It might, but it's also at a scale where people can dust off the old plans for orbital rings and ask if this time the economics work out.
(My guess is the economics are fine, but the politics would kill it on earth, so the moon or mars will get one, but that's just an interested amateur opinion).
Term of art for this is "design for demise", i.e. make everything of pieces small enough and materials ablative enough that there's less than 1 in 10k chance that any debris will survive to the surface.
IIRC, above something like geostationary they tend to decay upwards? Though the old orbital ring white paper wasn't suggesting anything like that, this was an alternative to needing to go so high in the first place.

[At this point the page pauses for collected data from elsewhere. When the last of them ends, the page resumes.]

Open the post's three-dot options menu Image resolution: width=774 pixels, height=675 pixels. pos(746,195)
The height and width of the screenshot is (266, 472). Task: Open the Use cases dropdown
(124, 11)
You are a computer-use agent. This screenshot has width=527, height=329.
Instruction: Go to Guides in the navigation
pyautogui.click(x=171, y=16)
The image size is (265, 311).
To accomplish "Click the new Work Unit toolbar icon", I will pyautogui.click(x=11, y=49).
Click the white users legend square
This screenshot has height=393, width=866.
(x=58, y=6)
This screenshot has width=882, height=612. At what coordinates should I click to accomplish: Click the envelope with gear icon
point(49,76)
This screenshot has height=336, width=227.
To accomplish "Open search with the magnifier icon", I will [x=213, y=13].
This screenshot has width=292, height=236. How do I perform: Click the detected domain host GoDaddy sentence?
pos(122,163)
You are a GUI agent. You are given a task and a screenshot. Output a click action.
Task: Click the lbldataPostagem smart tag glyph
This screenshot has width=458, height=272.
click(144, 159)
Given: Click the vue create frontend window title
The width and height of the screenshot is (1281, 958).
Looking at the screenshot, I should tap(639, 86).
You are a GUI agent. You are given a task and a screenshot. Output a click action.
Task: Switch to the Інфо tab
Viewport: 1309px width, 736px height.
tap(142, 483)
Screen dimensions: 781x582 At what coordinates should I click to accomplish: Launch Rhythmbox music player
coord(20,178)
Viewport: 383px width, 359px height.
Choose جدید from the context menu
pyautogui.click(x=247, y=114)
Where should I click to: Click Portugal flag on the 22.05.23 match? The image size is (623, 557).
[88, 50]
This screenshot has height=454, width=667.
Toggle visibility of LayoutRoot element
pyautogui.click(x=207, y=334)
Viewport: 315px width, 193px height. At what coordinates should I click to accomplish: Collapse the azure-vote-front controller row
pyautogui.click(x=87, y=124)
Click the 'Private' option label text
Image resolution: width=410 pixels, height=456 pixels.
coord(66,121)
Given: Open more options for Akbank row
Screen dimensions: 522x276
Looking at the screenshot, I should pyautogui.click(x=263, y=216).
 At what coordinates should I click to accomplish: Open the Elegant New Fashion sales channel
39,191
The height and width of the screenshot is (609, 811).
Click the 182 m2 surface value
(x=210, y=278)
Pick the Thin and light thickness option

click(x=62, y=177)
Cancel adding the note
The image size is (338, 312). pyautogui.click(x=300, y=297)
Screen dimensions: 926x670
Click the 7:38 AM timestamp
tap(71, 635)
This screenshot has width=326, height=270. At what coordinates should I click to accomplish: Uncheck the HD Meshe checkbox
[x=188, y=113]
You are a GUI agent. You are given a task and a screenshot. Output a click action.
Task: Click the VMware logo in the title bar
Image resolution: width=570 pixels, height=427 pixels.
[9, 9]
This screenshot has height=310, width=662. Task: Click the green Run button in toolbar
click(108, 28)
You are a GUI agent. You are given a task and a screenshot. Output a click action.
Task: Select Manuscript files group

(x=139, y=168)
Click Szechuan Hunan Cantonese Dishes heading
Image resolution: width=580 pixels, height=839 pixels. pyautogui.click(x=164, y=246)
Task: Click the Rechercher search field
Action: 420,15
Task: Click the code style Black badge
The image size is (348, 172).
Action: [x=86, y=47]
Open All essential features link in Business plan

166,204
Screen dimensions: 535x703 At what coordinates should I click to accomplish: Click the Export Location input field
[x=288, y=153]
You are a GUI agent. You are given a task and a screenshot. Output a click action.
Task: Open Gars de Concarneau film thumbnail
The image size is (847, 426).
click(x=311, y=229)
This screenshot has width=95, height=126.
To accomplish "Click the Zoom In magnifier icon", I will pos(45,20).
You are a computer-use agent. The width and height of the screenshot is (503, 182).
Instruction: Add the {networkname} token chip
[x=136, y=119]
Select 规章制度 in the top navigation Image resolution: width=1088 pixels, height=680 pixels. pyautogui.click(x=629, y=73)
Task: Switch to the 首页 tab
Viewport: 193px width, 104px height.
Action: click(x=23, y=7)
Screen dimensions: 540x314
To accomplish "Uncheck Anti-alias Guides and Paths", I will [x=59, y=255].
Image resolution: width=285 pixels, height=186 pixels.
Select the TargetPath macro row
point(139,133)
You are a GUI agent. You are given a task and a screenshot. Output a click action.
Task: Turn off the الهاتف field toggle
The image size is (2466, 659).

(I may be misremembering or getting confused with a thing specific to tidal locking?)
That is indeed what you get with tidal forces - bodies closer than geostationary orbit lose angular momentum and decay inward, bodies further out steal angular momentum from Earth and move outward.
I suppose the same effect is there with satellites much smaller than the moon, but it would be tiny.
I wonder if they could have an orbit high enough to move away from earth with some kind of drag cables dangling from them into low orbit to counter the outward movement. Would that work?
These orbits have vastly different speeds though. Consider a high geosynchronous orbit vs. something like ISS which goes around the Earth in an hour or two.
but you are towing the cable and you'd only get so far down for the counteraction of force from gravity to pull on the cable. Would speed or friction on a cable be a problem.
Presuming it’s in LEO. When and if we ever get around to building these things they probably won’t be in LEO at least not for long. Some of them might not even be constructed from materials launched from Earth.
It might even bring the costs below $100/kg.